Le permis de qualité de l’air de Greenidge Generation a expiré en septembre dernier, mais le département de la conservation de l’environnement de New York a retardé à deux reprises la prise de décision sur le renouvellement. Pendant ce temps, Greenidge s’est empressé d’installer des milliers de nouveaux ordinateurs et d’augmenter considérablement sa capacité de production d’électricité. Bien qu’il interdise l’expansion, s’il était adopté dans sa forme actuelle, le moratoire de l’État ne s’appliquerait pas aux installations minières existantes.
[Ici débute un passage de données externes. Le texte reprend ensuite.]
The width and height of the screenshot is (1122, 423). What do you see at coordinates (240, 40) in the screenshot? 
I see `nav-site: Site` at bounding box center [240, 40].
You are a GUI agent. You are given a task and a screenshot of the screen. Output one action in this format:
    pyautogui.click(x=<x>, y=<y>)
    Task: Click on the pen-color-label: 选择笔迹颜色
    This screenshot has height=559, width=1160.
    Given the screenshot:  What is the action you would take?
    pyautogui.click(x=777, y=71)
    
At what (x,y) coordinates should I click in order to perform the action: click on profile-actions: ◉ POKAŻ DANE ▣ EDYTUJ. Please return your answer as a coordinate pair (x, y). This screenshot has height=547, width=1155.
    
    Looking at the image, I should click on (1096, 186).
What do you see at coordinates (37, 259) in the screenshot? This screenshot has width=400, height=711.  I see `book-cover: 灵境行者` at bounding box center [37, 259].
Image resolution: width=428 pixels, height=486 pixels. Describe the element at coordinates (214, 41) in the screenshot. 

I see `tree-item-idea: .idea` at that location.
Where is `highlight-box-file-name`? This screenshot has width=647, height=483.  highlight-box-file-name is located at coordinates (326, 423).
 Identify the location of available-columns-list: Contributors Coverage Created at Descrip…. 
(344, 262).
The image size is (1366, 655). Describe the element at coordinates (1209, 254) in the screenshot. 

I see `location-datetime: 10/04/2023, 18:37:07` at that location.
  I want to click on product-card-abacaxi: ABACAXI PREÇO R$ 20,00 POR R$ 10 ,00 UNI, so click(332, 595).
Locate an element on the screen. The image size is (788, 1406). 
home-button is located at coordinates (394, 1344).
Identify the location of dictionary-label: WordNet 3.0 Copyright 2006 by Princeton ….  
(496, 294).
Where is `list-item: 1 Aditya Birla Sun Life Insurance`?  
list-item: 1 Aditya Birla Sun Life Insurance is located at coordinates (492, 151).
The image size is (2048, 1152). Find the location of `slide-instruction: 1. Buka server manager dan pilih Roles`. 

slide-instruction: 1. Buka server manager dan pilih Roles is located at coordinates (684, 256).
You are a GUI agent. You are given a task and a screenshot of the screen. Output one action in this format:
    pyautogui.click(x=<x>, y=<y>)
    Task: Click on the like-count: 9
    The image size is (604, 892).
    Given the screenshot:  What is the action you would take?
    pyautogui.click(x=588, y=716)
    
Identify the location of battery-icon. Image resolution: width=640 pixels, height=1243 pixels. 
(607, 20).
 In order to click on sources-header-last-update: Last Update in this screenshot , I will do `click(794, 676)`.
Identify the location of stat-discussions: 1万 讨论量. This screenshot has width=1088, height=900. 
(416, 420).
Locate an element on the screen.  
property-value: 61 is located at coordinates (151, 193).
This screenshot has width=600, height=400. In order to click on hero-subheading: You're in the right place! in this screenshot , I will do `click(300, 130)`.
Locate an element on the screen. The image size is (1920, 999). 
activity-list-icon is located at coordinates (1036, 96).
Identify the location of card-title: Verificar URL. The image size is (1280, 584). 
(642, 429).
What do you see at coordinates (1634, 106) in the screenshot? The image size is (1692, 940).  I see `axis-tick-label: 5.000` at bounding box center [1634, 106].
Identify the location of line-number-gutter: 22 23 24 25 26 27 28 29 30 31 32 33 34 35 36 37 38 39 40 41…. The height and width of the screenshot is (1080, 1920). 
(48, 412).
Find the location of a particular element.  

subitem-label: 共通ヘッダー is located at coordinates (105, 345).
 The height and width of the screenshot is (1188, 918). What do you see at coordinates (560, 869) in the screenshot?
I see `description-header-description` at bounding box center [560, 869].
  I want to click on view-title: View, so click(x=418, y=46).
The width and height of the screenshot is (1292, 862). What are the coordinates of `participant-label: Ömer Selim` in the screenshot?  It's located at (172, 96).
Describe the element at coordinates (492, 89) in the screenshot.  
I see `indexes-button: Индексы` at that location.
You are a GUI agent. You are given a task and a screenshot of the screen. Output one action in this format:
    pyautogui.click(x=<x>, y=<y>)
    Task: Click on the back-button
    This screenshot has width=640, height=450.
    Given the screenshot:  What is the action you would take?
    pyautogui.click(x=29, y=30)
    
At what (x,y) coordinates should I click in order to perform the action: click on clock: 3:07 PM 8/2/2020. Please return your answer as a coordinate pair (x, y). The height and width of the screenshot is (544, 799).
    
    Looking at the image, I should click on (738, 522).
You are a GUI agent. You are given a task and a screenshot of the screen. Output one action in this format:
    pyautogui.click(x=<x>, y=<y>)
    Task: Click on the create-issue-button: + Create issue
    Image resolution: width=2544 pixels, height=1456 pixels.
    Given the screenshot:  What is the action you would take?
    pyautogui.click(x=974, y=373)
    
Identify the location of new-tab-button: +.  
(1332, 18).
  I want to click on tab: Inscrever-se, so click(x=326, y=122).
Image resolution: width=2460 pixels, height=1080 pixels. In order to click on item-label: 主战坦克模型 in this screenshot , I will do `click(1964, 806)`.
Cependant, les détracteurs de l’usine de Greenidge, y compris le commissaire du DEC Basil Seggos, ont souligné qu’elle est en conflit avec la loi phare de New York sur le leadership climatique et la protection de la communauté, qui appelle à réduire les émissions de gaz à effet de serre à l’échelle de l’économie de 40 % d’ici 2030. Il a été estimé que L’extraction de crypto pourrait représenter jusqu’à 7% de toutes les émissions de carbone dans l’État de New York d’ici la fin de la décennie.
La date limite pour une décision sur le permis de Greenidge a maintenant été fixée au 30 juin – deux jours après les élections primaires à l’échelle de l’État. Dans l’intervalle, les opérations minières et l’expansion de Greenidge se poursuivent.
L’avenir de la crypto-monnaie : l’or peut-il devenir vert ?
Les partisans des monnaies numériques et de la blockchain soulignent qu’il s’agit de technologies innovantes et que nous commençons à peine à explorer leur potentiel.
« Il existe certaines inefficacités dans notre secteur des services financiers qui peuvent être atténuées à l’aide des technologies de la chaîne de blocs, ce qui nous permet de résoudre des problèmes importants tels que l’équité, l’accès et les coûts », a déclaré RA Farrokhnia, directeur exécutif de Columbia’s Advanced Projects and Applied Research in Fintech. « Avec les bonnes garanties, la surveillance et les déploiements responsables de l’innovation, nous pourrions associer les avancées de la fintech et de la blockchain à des outils d’analyse de données toujours plus sophistiqués, en particulier l’apprentissage automatique et l’IA, pour créer et proposer des produits et des solutions robustes de manière plus efficace et plus intelligente. , éthiquement et inclusivement.
Pourtant, une telle promesse peut ne pas suffire aux sceptiques, surtout lorsqu’elle est proposée à un prix aussi élevé. Mais la crypto peut avoir une autre opportunité de prouver sa valeur au-delà de son portefeuille financier : en devenant un leader dans la transition vers des sources d’énergie durables.
« Certaines de mes recherches ont montré que, si les mines sont disposées à être flexibles, elles peuvent bien s’associer aux énergies renouvelables en ajustant rapidement leur consommation d’énergie en fonction des conditions actuelles du réseau », a déclaré Rhodes. « Cependant, il n’est pas certain qu’ils le feront. Il est important que l’extraction de crypto-monnaies soutienne le développement des énergies renouvelables (ou d’autres sources d’énergie sans carbone), car sinon ce ne sera qu’une autre industrie contribuant à la crise climatique.
Comme d’autres industries, l’espace de la crypto-monnaie sera confronté à de nombreux défis s’il tente de passer au vert, comme reconnaître son impact sur l’environnement, intégrer des pratiques véritablement durables (telles que le mécanisme de consensus de preuve de participation) dans ses opérations, et finalement éviter la recherche du profit à tout prix.
Si la communauté crypto est prête à relever ces défis, elle peut encore se révéler véritablement transformatrice en exploitant à la fois la finance et la technologie pour stimuler la transition vers des sources d’énergie durables. Si ce n’est pas le cas, alors les sceptiques ont peut-être raison : lorsque la bulle Bitcoin éclatera enfin, il se peut que non seulement les investisseurs mais la planète elle-même tiennent le sac.